I extracted this data programmatically, but I didn't do a very good job. The ratings probably aren't all correct. Same goes for the dog names and probably dog stages (see below for more information on these) too. You'll need to assess and clean these columns if you want to use them for analysis and visualization.

## Key points
Key points to keep in mind when data wrangling for this project:

* You only want original ratings (no retweets) that have images. Though there are 5000+ tweets in the dataset, not all are dog ratings and some are retweets.
* Assessing and cleaning the entire dataset completely would require a lot of time, and is not necessary to practice and demonstrate your skills in data wrangling. Therefore, the requirements of this project are only to assess and clean at least 8 quality issues and at least 2 tidiness issues in this dataset.
* Cleaning includes merging individual pieces of data according to the rules of tidy data.
* The fact that the rating numerators are greater than the denominators does not need to be cleaned.
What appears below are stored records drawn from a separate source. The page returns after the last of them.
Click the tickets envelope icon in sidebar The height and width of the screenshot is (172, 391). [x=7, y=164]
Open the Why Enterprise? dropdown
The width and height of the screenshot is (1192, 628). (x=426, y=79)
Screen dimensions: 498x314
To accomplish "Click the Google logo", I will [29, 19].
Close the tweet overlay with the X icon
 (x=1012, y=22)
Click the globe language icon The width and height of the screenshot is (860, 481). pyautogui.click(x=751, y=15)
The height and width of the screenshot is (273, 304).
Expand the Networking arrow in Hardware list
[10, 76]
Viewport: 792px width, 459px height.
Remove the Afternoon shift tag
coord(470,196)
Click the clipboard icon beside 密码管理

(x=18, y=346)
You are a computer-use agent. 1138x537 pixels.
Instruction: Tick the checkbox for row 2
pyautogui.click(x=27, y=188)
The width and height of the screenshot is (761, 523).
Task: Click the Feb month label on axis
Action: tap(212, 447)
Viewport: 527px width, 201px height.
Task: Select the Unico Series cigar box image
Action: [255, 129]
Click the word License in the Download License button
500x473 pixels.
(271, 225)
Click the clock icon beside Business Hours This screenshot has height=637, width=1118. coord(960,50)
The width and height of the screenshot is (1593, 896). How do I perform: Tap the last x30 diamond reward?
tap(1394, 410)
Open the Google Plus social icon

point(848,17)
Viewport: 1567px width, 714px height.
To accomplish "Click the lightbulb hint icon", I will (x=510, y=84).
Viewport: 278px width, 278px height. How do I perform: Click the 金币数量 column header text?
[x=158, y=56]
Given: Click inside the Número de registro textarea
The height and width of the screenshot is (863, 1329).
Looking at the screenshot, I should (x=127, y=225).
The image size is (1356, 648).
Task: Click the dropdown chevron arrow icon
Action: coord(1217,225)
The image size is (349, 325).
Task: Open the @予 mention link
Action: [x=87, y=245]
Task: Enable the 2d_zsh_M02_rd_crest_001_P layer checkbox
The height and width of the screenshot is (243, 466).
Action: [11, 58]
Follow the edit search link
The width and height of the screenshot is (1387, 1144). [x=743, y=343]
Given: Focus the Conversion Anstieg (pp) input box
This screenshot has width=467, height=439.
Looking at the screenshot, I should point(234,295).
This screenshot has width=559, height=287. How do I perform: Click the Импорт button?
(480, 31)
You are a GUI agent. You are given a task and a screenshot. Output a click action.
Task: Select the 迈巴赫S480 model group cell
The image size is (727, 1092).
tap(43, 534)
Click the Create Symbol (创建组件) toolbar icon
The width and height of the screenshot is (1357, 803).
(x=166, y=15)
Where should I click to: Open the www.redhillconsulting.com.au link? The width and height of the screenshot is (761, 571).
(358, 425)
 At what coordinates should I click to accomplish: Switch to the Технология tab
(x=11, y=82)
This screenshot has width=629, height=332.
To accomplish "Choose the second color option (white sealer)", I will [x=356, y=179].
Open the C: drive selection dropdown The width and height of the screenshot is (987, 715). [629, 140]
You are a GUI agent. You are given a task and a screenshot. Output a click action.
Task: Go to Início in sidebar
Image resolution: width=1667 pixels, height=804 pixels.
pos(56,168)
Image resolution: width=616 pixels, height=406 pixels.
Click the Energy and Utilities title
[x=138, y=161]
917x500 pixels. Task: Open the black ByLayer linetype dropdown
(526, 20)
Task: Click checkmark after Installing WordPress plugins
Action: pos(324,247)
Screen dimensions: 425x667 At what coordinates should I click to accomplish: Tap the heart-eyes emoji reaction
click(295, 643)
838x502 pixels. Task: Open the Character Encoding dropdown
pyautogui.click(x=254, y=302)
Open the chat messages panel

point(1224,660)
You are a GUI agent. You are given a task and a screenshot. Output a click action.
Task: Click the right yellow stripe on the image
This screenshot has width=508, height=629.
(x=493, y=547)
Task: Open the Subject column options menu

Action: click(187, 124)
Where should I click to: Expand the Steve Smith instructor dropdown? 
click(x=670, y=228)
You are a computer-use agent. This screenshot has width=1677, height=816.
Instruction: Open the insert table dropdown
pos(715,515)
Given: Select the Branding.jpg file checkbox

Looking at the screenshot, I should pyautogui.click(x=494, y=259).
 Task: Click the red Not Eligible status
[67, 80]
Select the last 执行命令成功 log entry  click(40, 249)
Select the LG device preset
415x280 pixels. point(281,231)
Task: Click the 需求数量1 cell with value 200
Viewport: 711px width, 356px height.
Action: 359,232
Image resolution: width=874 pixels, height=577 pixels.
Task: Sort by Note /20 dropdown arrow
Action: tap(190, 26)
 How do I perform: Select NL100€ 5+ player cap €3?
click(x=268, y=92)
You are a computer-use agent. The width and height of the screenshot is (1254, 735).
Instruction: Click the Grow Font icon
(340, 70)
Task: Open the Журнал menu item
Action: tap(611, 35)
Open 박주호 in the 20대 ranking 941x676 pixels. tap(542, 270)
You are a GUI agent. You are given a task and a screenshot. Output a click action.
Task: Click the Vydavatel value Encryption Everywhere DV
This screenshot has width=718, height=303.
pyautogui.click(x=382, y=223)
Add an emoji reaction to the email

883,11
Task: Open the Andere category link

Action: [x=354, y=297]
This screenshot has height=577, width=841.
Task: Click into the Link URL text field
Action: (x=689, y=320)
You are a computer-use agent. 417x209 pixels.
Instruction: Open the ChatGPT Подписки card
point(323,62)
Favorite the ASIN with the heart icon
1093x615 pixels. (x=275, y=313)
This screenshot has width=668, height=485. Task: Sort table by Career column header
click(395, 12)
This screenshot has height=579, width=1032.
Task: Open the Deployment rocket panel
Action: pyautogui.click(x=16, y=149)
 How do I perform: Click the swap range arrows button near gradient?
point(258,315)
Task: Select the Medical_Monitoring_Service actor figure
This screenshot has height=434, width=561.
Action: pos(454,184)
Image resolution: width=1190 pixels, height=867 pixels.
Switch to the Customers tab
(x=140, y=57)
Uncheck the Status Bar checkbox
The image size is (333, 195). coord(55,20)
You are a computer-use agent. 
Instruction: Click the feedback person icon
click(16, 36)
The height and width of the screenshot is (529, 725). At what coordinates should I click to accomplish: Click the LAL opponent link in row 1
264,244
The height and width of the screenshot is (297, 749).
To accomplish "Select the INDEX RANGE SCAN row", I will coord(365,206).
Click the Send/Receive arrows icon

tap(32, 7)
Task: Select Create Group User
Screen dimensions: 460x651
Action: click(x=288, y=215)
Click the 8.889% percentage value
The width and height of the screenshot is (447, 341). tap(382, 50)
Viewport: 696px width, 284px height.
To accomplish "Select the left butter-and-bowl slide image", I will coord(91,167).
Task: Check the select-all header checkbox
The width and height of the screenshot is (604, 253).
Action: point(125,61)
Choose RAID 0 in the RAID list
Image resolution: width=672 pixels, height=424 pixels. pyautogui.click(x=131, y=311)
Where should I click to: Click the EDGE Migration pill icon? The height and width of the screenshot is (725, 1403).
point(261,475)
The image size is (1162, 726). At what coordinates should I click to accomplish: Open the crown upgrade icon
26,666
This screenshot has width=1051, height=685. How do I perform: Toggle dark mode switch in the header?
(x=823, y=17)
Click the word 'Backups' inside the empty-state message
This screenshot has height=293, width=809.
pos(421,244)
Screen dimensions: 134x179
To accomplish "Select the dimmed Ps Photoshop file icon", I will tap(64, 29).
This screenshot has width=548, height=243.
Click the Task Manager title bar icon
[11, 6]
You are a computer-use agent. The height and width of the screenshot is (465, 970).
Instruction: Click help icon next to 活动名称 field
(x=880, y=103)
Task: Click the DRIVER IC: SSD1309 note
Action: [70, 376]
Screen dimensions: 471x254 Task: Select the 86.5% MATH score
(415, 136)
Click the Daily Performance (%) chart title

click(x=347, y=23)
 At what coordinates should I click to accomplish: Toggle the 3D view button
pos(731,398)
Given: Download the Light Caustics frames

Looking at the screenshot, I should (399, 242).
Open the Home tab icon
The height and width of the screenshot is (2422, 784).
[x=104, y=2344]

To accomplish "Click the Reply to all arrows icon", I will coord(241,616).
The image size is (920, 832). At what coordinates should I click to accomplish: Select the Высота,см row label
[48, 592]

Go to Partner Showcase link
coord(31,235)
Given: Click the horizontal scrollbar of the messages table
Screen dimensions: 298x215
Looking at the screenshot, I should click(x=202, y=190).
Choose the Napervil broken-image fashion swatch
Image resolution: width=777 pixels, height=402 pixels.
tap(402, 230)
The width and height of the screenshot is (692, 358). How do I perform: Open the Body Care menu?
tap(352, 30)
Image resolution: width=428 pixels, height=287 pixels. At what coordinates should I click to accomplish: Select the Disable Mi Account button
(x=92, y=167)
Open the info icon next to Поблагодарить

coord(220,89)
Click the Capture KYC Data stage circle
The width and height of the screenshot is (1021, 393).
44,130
This unique rating system is a big part of the popularity of WeRateDogs.
* You do not need to gather the tweets beyond August 1st, 2017. You can, but note that you won't be able to gather the image predictions for these tweets since you don't have access to the algorithm used.

<a id='gathering'></a>
# Part I - Gathering Data
The relevant data is retrieved by getting each of the three pieces of data as described below:

1. The *WeRateDogs* Twitter archive. I am giving this file to you, so imagine it as a file on hand. Download this file manually by clicking the following link: [twitter_archive_enhanced.csv](https://d17h27t6h515a5.cloudfront.net/topher/2017/August/59a4e958_twitter-archive-enhanced/twitter-archive-enhanced.csv)

2. The tweet image predictions, i.e., what breed of dog (or other object, animal, etc.) is present in each tweet according to a neural network. This file `image_predictions.tsv` is hosted on Udacity's servers.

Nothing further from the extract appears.